The records below:

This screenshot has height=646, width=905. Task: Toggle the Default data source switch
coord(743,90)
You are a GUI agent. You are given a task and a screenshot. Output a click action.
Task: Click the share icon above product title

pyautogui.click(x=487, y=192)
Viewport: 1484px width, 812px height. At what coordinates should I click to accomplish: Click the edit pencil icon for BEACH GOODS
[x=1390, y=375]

End of The records.
The records below:

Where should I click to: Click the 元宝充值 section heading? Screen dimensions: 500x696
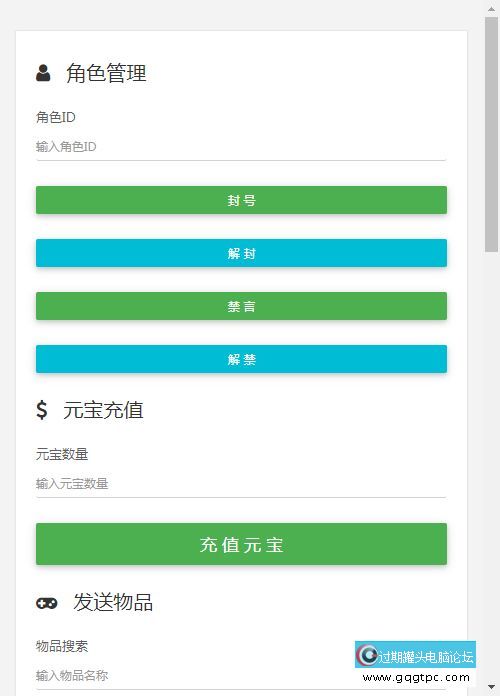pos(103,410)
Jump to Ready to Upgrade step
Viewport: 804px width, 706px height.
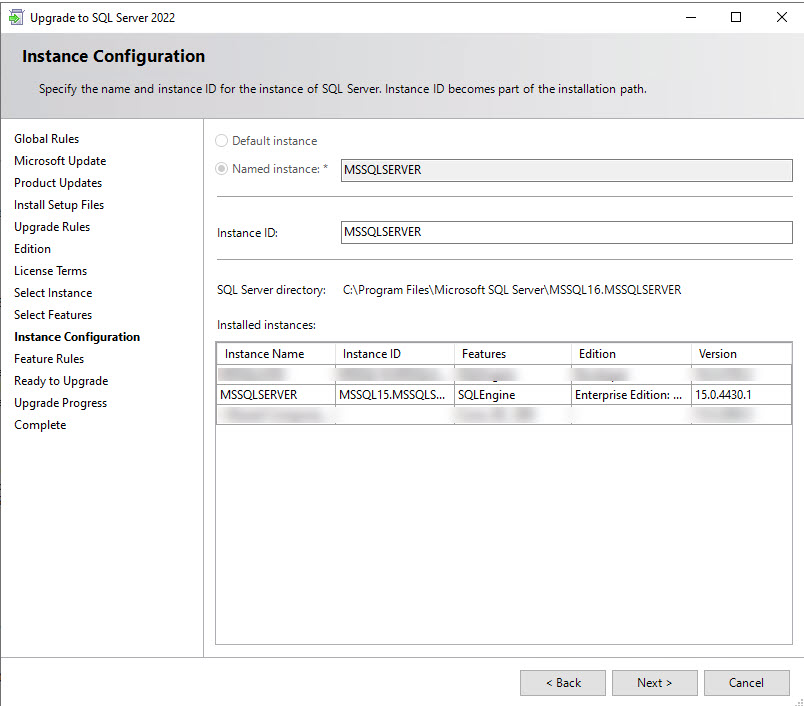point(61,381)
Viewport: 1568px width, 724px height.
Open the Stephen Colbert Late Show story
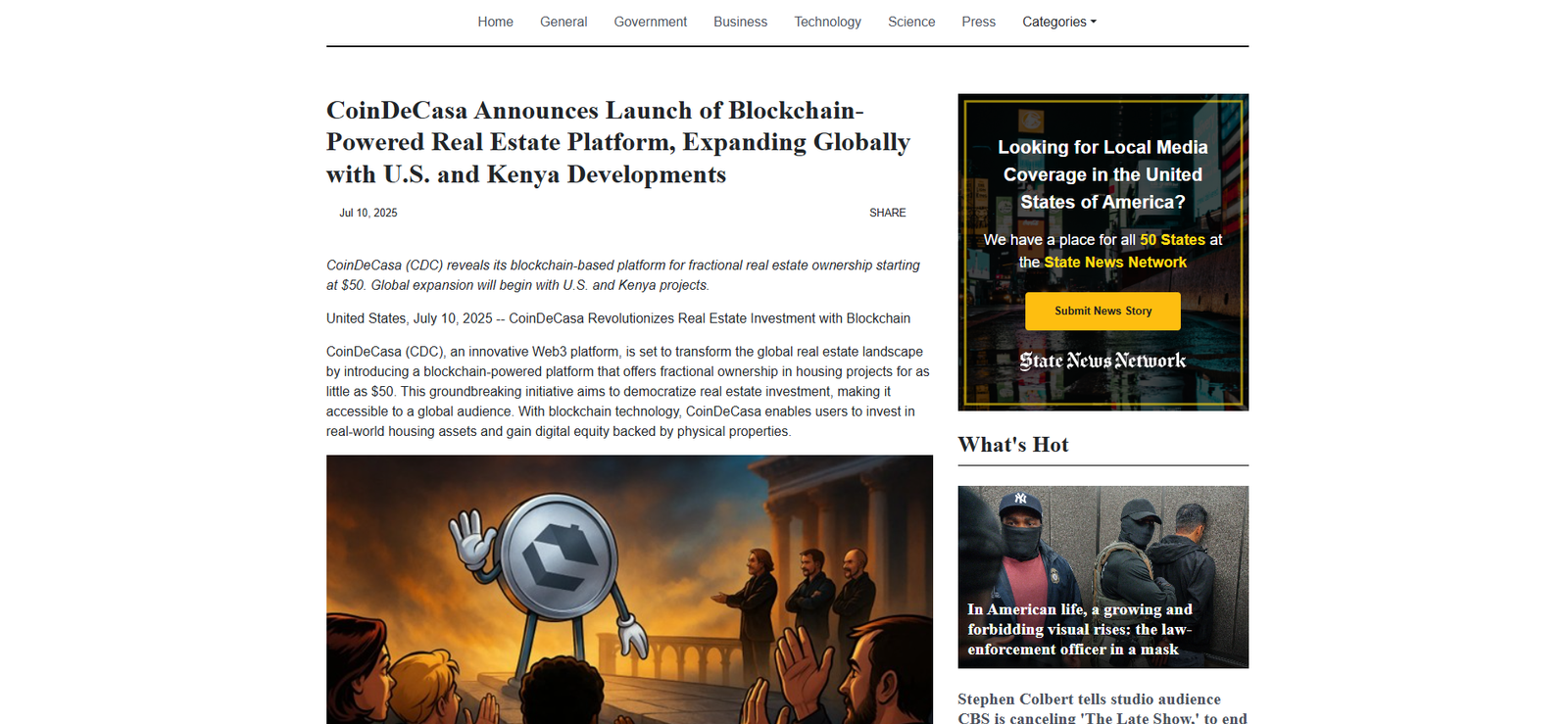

End of The records.
The records below:

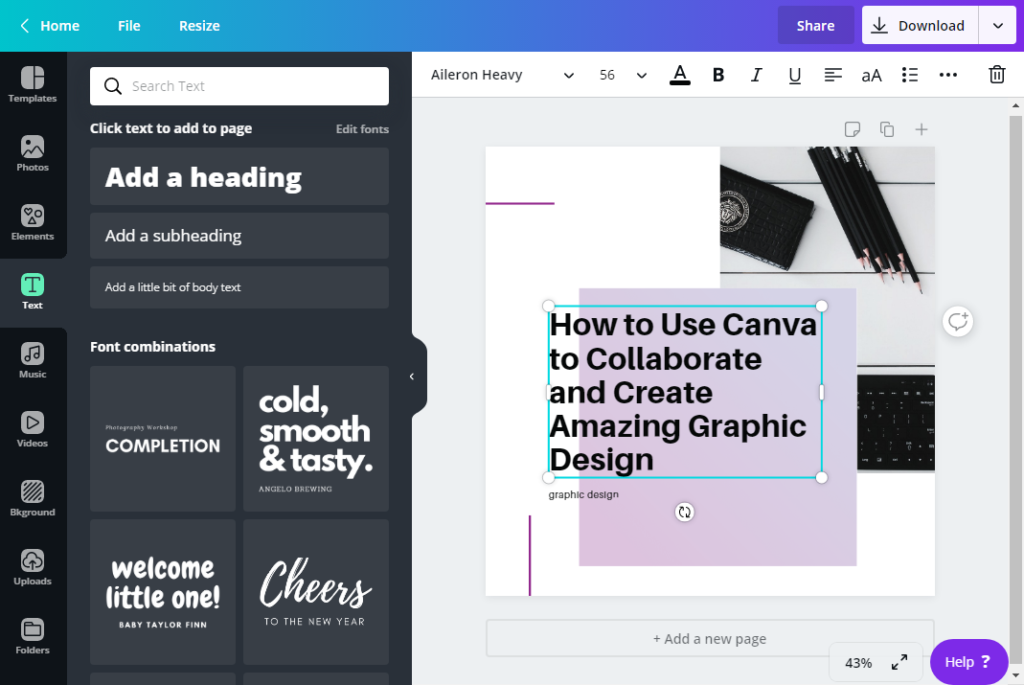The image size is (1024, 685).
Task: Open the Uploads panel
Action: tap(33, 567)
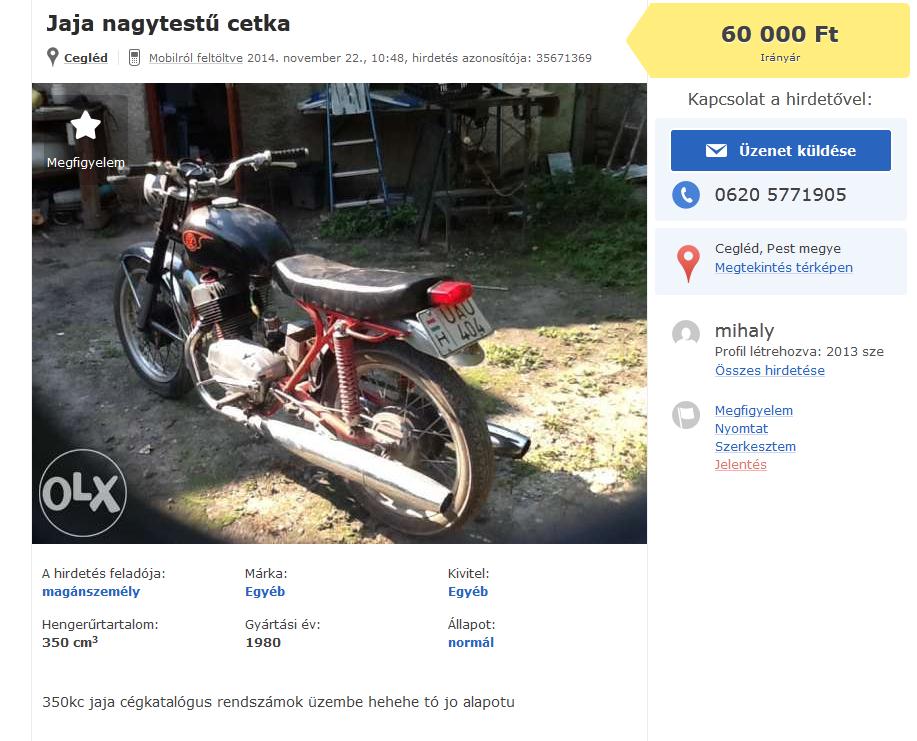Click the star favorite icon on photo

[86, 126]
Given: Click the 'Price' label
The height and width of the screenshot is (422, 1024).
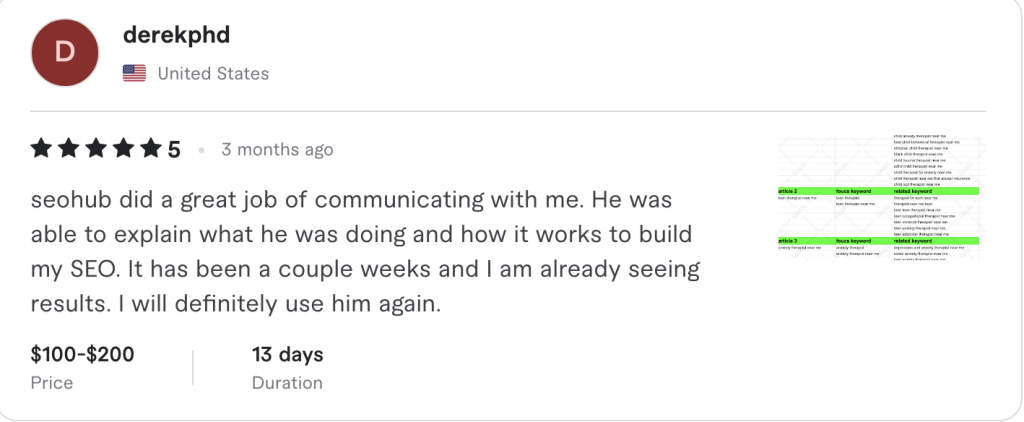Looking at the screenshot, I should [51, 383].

End of The records.

Directions for this task: In the entries above, find the line containing "Jump to Ready to Upgrade step" and the line containing "Open the Stephen Colbert Late Show story"; give again exactly those two lines and every line between them, minus the pictures.

Task result:
Jump to Ready to Upgrade step
Viewport: 804px width, 706px height.
point(61,381)
Viewport: 1568px width, 724px height.
Open the Stephen Colbert Late Show story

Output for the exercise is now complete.